Does Aggressive or Moderate Fluid Resuscitation Better Treat Acute Pancreatitis?

Article

A recent randomized controlled trial showed the limitations of either option, despite being a cornerstone of care.

Does Aggressive or Moderate Fluid Resuscitation Better Treat Acute Pancreatitis?

Hassieb Din, MD

Aggressive fluid resuscitation has long been the cornerstone of treatment for acute pancreatitis management.

While initial observational studies suggesting hypovolemia is associated with pancreatic necrosis fueled this practice, subsequent work has signaled that increased volume resuscitation may not improve outcomes.

Randomized controlled trials comparing different volumes of fluid resuscitation, though, have had heterogeneous results and were limited by their small sample sizes and inclusion criteria.

E. de-Madaria et al. conducted an open-label, parallel-group, multicenter randomized controlled trial comparing moderate versus aggressive fluid resuscitation in patients with acute pancreatitis of multiple disease severities.1

Adult patients with a diagnosis of acute pancreatitis according to the Revised Atlanta Classification who presented to the emergency department within 24 hours of pain onset were recruited from 18 centers.

Patients meeting criteria for moderately severe or severe disease at baseline were excluded. Enrolled patients were randomly assigned to either receive aggressive or moderate fluid resuscitation per the trial protocol (Figure 1).

Randomization was stratified according to trial center, systemic inflammatory response syndrome (SIRS), and hypovolemia.

Enrolled patients underwent an initial physical assessment at 3 hours and then both biochemical and physical assessments at periodic intervals up to 72 hours, with adjustment of volume resuscitation based on the protocol and presence of hypovolemia, normovolemia, or hypervolemia.

Oral feeding was initiated at 12 hours if abdominal pain was significantly improved. The sample size included all patients who underwent randomization and the data were analyzed according to an intention-to-treat principle.

A total of 249 patients were enrolled in the study and randomly assigned to the aggressive resuscitation group (n = 122) or the moderate resuscitation group (n = 127). Patients in the aggressive resuscitation group received a median of 7.8 L (interquartile range [IQR], 6.5 - 9.8) of fluid while patients in the moderate fluid resuscitation group received a median of 5.5 liters (IQR, 4.0 - 6.8).

There was no significant difference between the aggressive and moderate fluid resuscitation groups in the primary outcome of rates of development of moderately severe (22.1%) or severe acute pancreatitis (17.3%; adjusted relative risk [aRR], 1.30; 95% confidence interval [CI], 0.78 - 2.18; P = .32).

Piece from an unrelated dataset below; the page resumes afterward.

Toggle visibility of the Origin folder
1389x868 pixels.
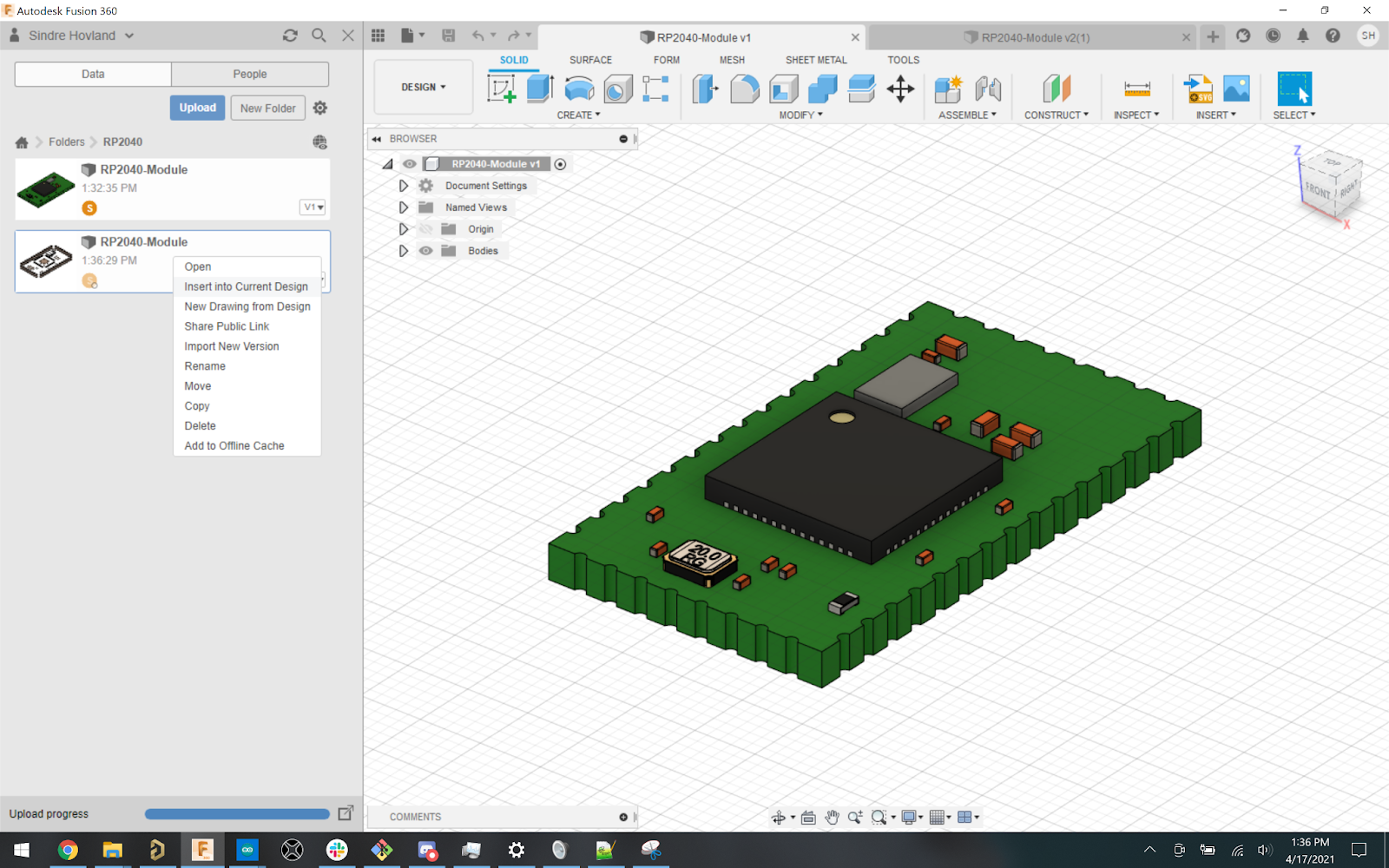(425, 229)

However, aggressive fluid resuscitation was associated with a significantly higher incidence of fluid overload (20.5% vs 6.3%; aRR, 2.85; 95% CI, 1.36 - 5.94) with 1 patient in the aggressive fluid group requiring orotracheal intubation, and 6 patients classified as having moderate-to-severe fluid overload.

While not statistically significant, there was also a notable trend toward worse symptom intensity, longer hospital stay duration, and increased incidence of necrotizing pancreatitis among patients in the aggressive fluid resuscitation group.

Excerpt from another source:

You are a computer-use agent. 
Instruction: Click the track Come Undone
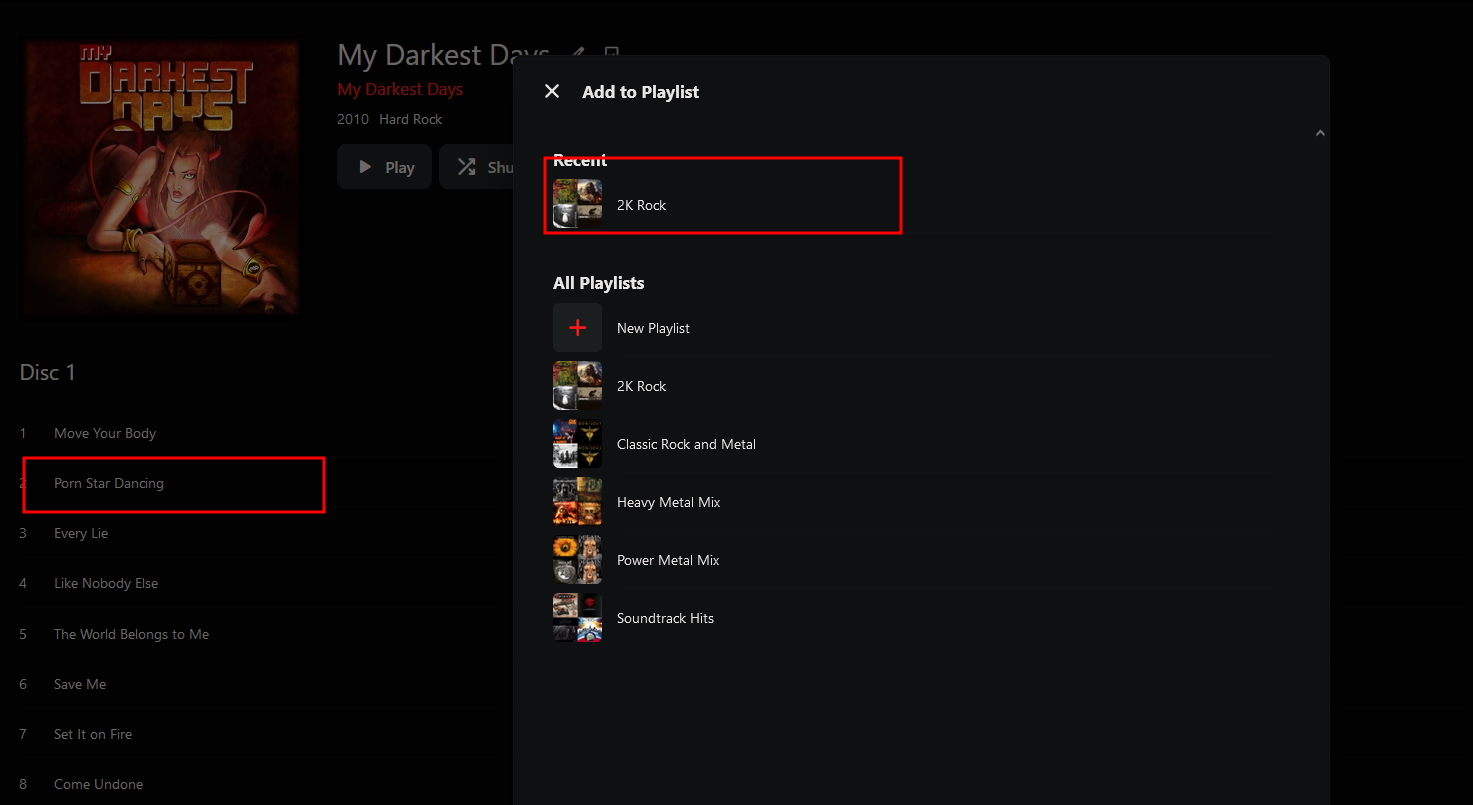click(98, 784)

These safety results were reviewed by the data and safety monitoring board who halted the trial early due to the worse safety outcomes in the aggressive resuscitation group that were not balanced by improved outcomes. Subgroup analysis to assess the effect of baseline hypovolemia and SIRs did not find any major differences compared to the main analysis.

While patients with acute pancreatitis have traditionally been treated with early aggressive fluid resuscitation, E. de-Madaria et al. demonstrated that this practice does not significantly improve the prevention of moderately severe or severe acute pancreatitis. Furthermore, when accounting for the risk of volume overload, these data lend support towards a more conservative fluid resuscitation approach.

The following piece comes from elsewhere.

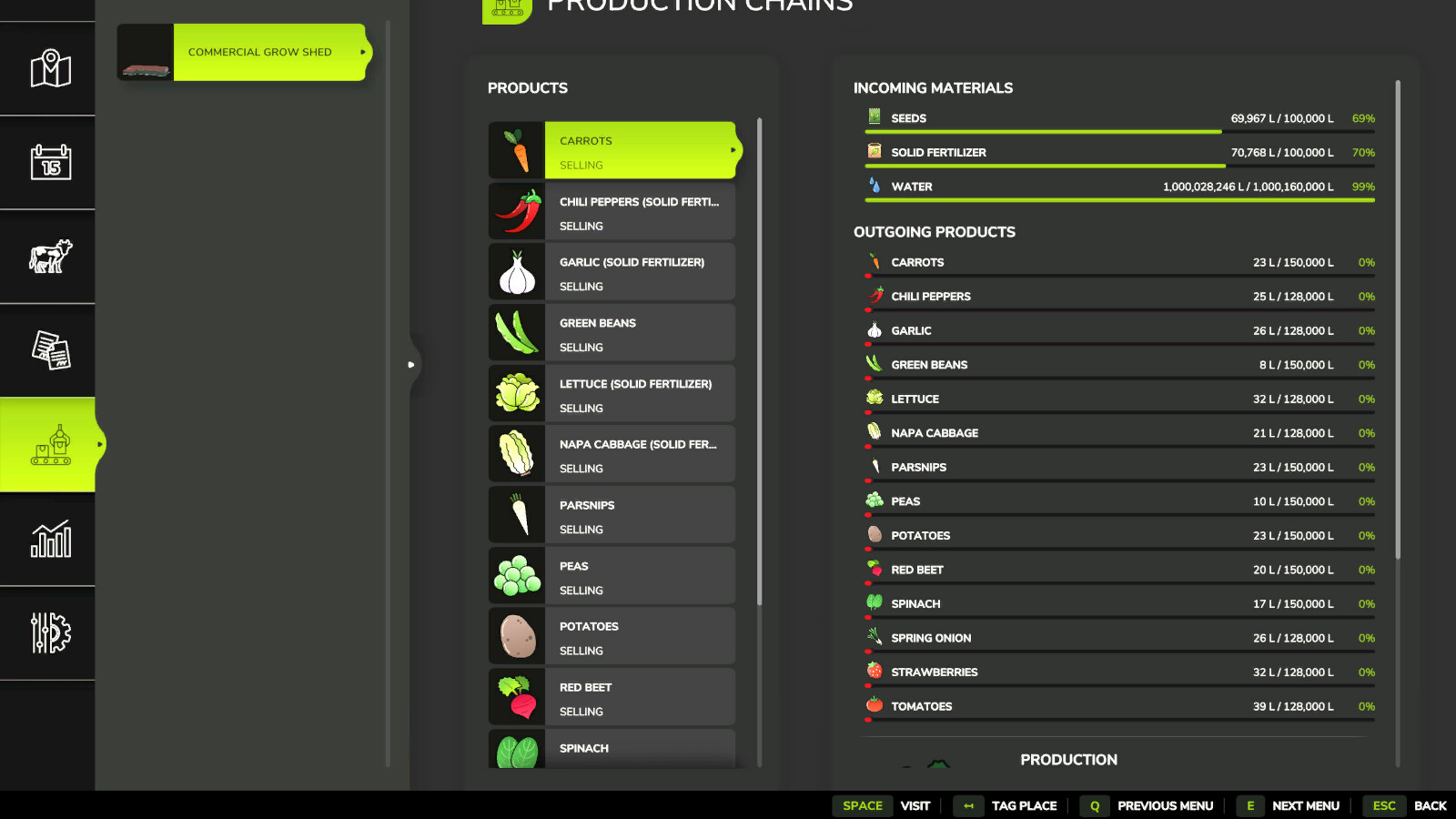Open the map icon in the sidebar
This screenshot has width=1456, height=819.
(x=51, y=69)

This study is limited by its early termination and is thus underpowered to definitively evaluated efficacy.

While the study’s fluid resuscitation protocol is one method for managing patients with acute pancreatitis, there remains debate over the best practice for managing these patients during the first 24 hours. Still, this trial is the best evidence to date supporting the practice for less aggressive fluid resuscitation in patients with acute pancreatitis.